Swamidass has said that science operates by consensus. As I stated in my Sapientia review, I favor Venn diagrams for depicting consensus relations, which are expressions of publicly admissible opinion. Swamidass, as he has long stated, is committed to evolution and common ancestry (see Figure 1) as the established scientific consensus. Thus, common ancestry is his starting point for thinking about Adam and Eve. From there, he reaches out to Christians who currently stand outside that circle, and believe in the traditional conception of Adam and Eve. GAE offers a sort-of-facsimile version of A & E, he argues, within the logical circle of evolution by common ancestry, which you may find acceptable.

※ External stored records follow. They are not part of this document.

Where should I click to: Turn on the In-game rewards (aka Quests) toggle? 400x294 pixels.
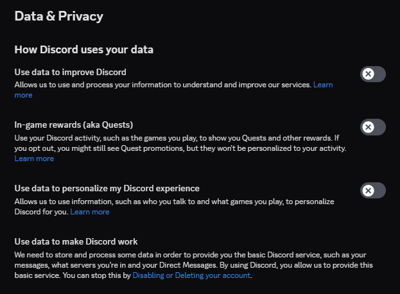click(373, 127)
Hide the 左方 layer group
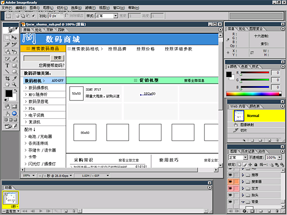The height and width of the screenshot is (215, 287). (x=230, y=188)

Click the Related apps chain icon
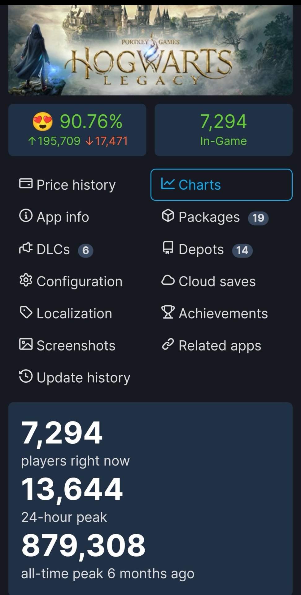(x=168, y=344)
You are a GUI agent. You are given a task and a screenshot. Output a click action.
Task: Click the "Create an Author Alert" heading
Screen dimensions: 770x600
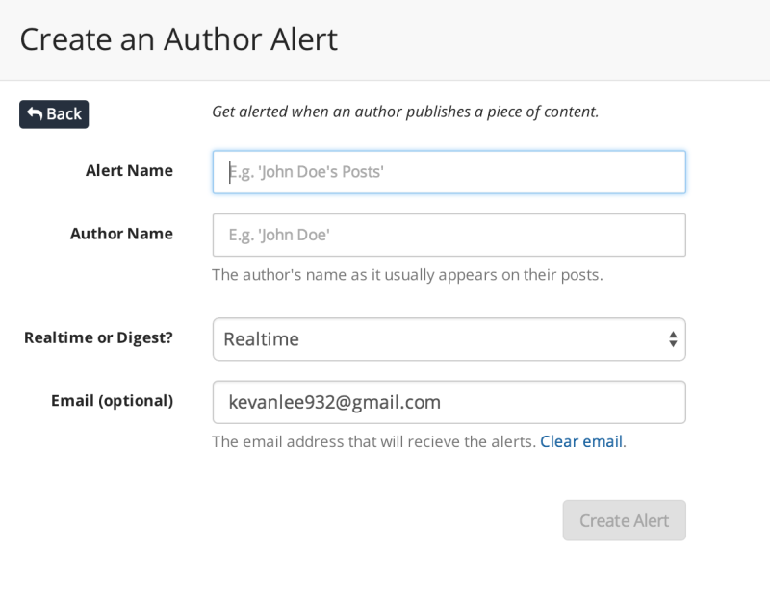click(x=179, y=39)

Step over here, he invites them, to see if you can live theologically with the consequences.
A Path to Truth?
I will be watching to see who takes the GAE offer. For me, scientific consensus is not a path to truth (would I be an ID troublemaker if I believed that? really, now) but represents an inescapable paradox, as simultaneously a strength and weakness of the all-too-human enterprise of science. In our private correspondence, over several years, I have explained to Swamidass my scientific reasons for thinking that human and great ape genomic patterns — his main evidential basis for accepting common ancestry — are far too equivocal a signal to carry the weight he places on them. We disagree, and there our personal debate still stands.
Hence, I see no good grounds for starting the Adam and Eve conversation where Swamidass wants to begin it, with common ancestry as received knowledge. Nonetheless, as a fellow Christian, I wish him well in his project. I’ll find it a lot more significant if, or when, Swamidass defends the GAE scenario as true. A menu item? Not interested.